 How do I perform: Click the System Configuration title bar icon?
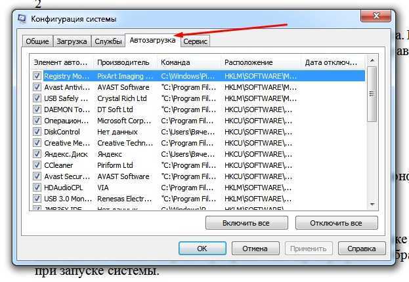[22, 19]
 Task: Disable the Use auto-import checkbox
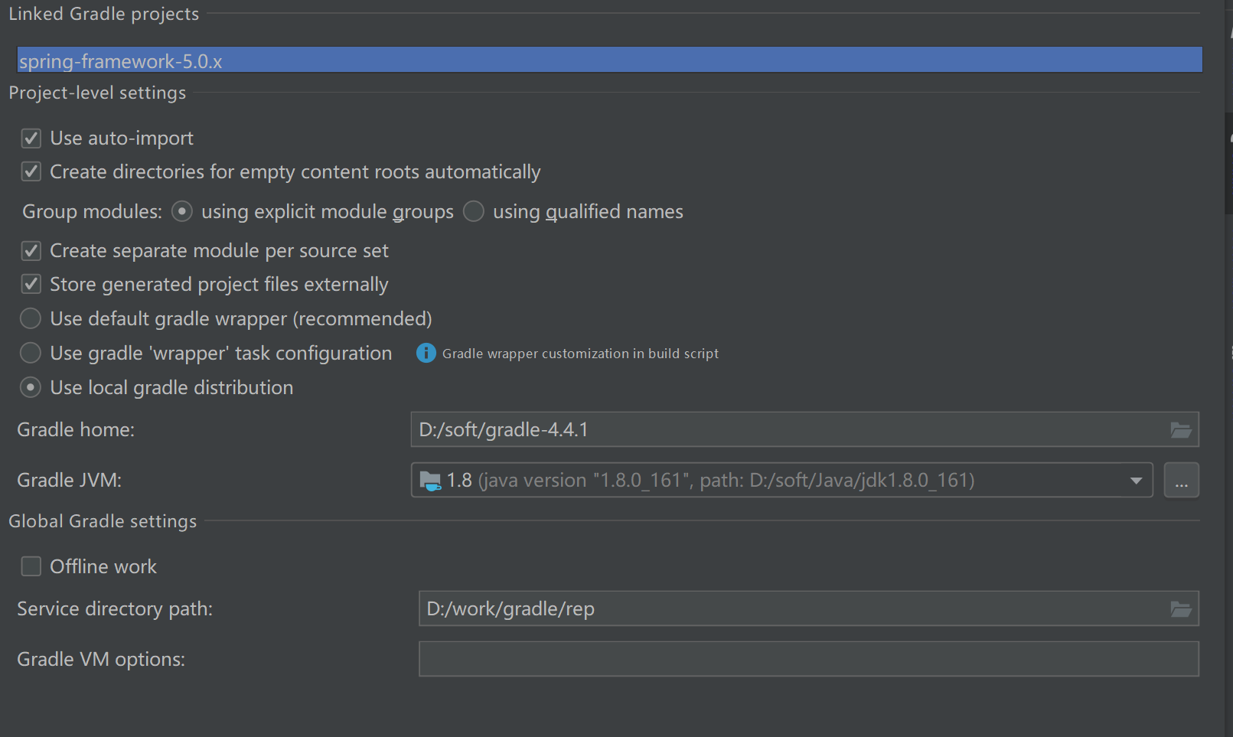(x=31, y=138)
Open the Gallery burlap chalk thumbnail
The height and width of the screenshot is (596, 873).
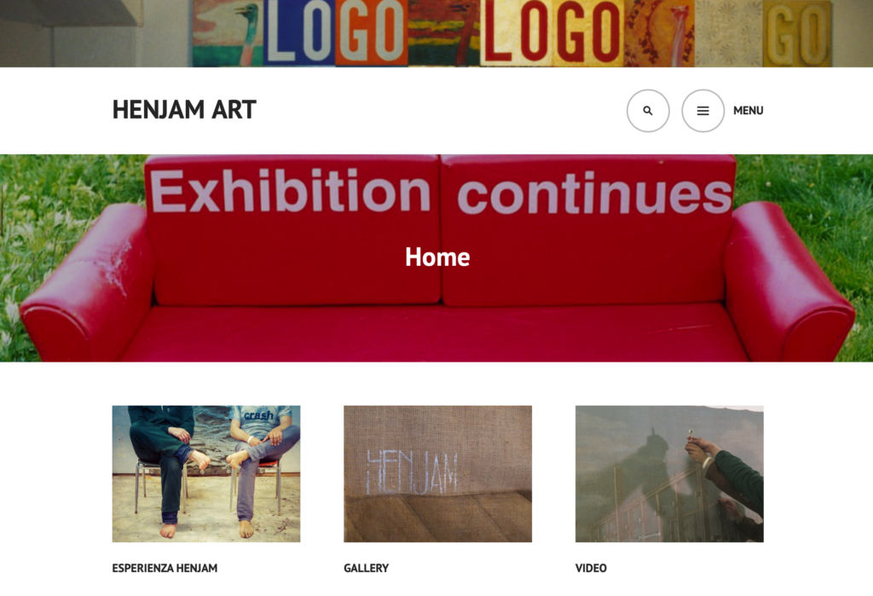point(437,473)
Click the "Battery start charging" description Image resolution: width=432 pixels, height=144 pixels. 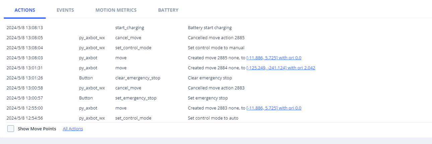[x=210, y=27]
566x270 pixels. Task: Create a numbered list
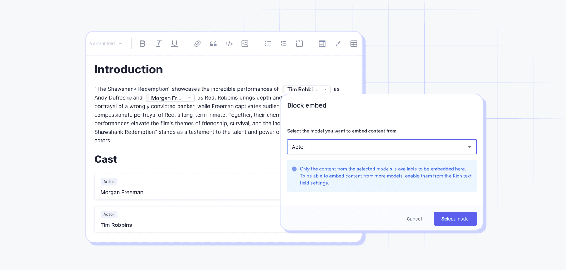tap(283, 44)
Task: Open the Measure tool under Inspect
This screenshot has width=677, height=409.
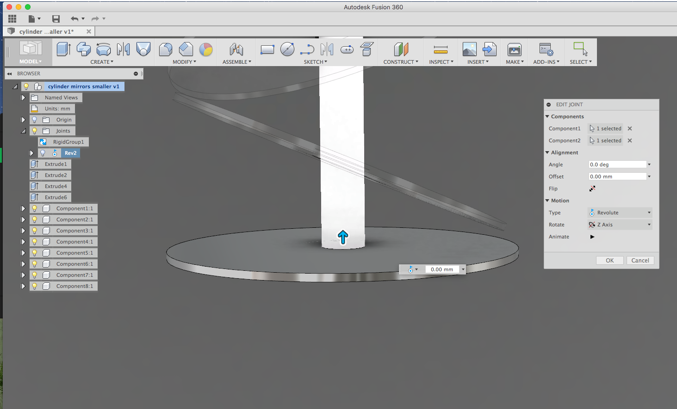Action: (x=440, y=49)
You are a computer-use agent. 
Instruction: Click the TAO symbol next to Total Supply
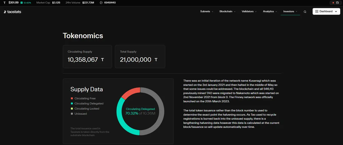[x=156, y=60]
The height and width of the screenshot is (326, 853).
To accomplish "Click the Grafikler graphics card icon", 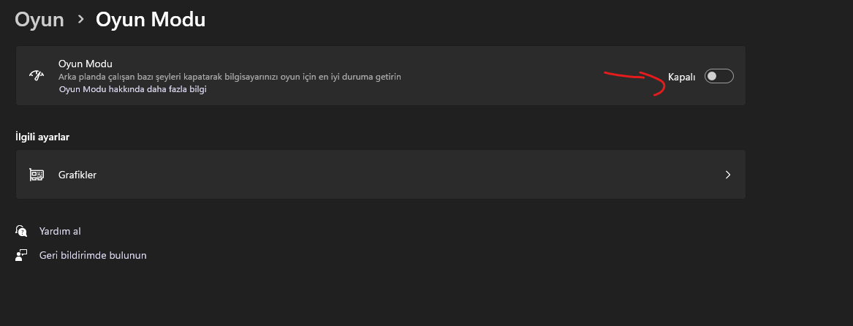I will 37,175.
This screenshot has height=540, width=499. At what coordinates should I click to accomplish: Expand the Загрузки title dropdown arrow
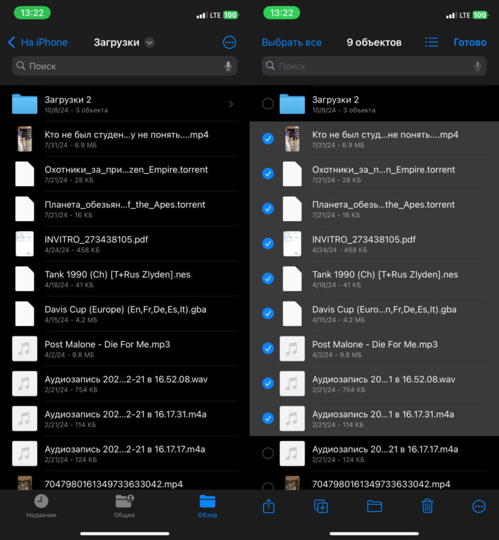pyautogui.click(x=150, y=42)
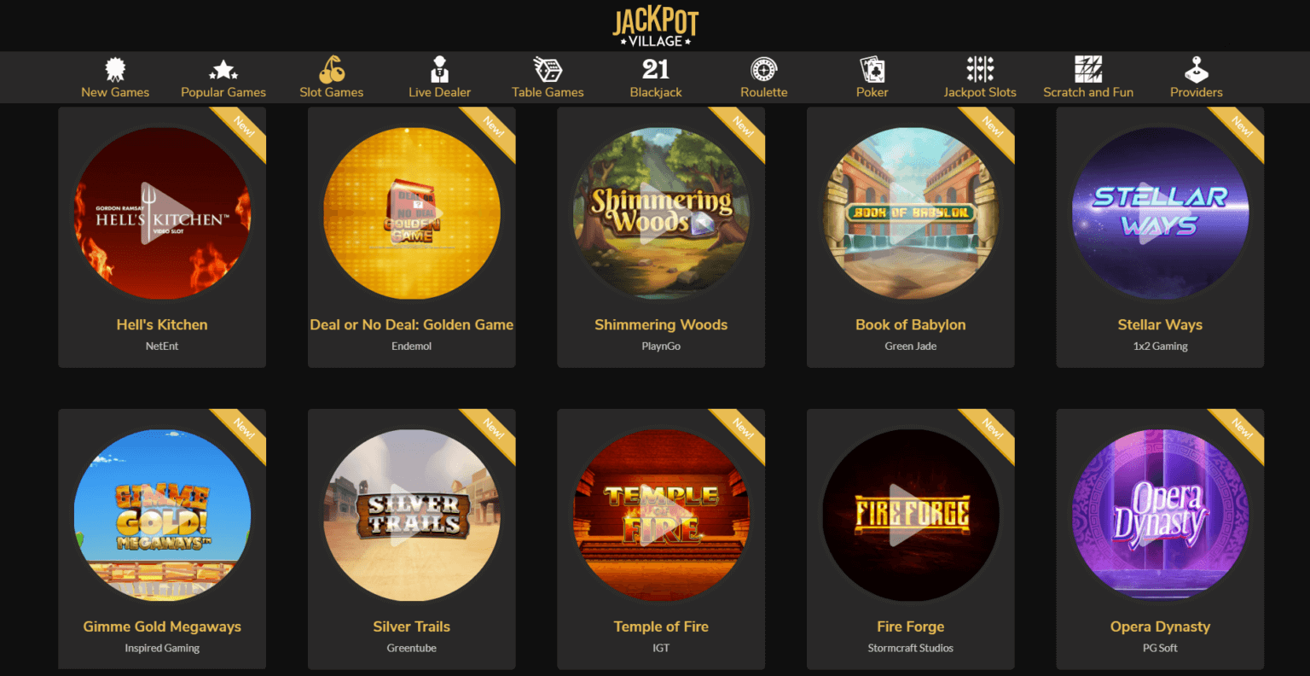
Task: Select the Poker cards icon
Action: tap(872, 69)
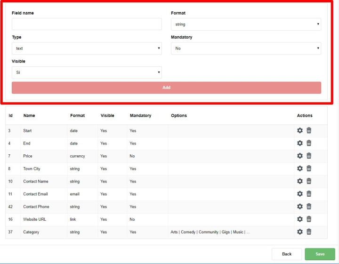This screenshot has height=264, width=339.
Task: Open settings gear for Start field
Action: [300, 131]
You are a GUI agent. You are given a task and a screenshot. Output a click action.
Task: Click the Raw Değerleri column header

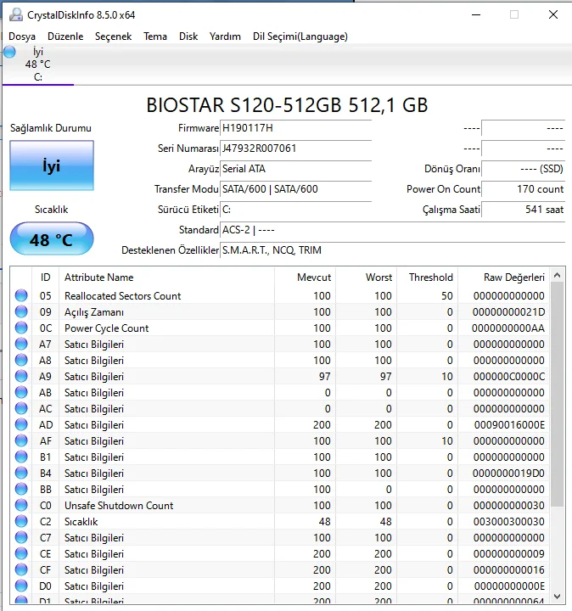pyautogui.click(x=513, y=277)
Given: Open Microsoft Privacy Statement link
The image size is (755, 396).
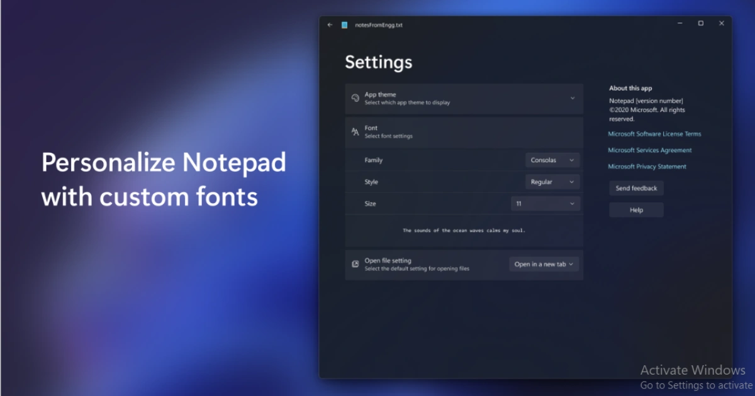Looking at the screenshot, I should coord(648,166).
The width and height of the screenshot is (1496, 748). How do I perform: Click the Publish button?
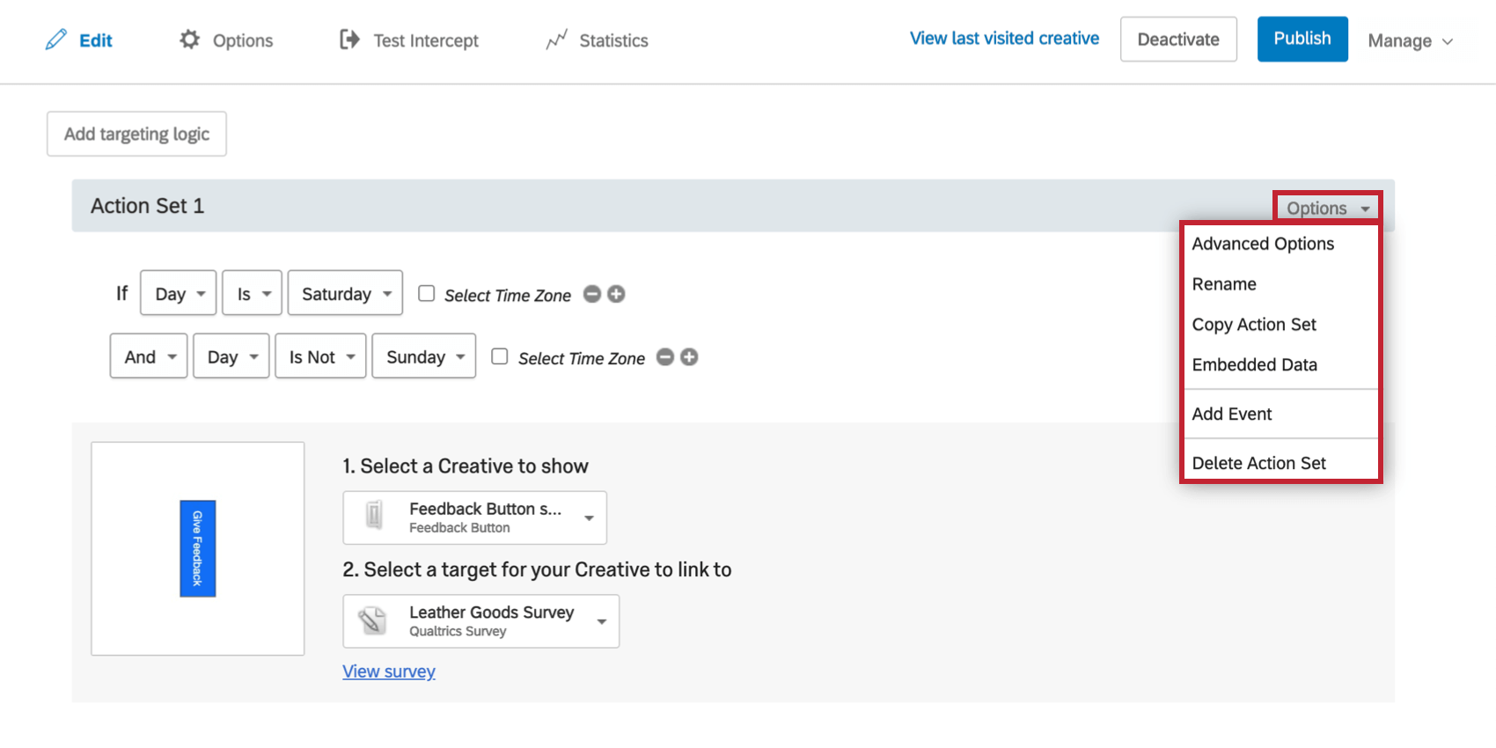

■ WORK INSTRUCTIONS: Transcribe exactly the lines from the one containing "You are a GUI" through the last line of the records above, and nothing else. Leave out the pictures.

■ WRITTEN ANSWER:
You are a GUI agent. You are given a task and a screenshot. Output a click action.
Task: Click the Raw Değerleri column header

pyautogui.click(x=513, y=277)
Given: Open Microsoft Privacy Statement link
The image size is (755, 396).
Looking at the screenshot, I should coord(648,166).
The width and height of the screenshot is (1496, 748). How do I perform: Click the Publish button?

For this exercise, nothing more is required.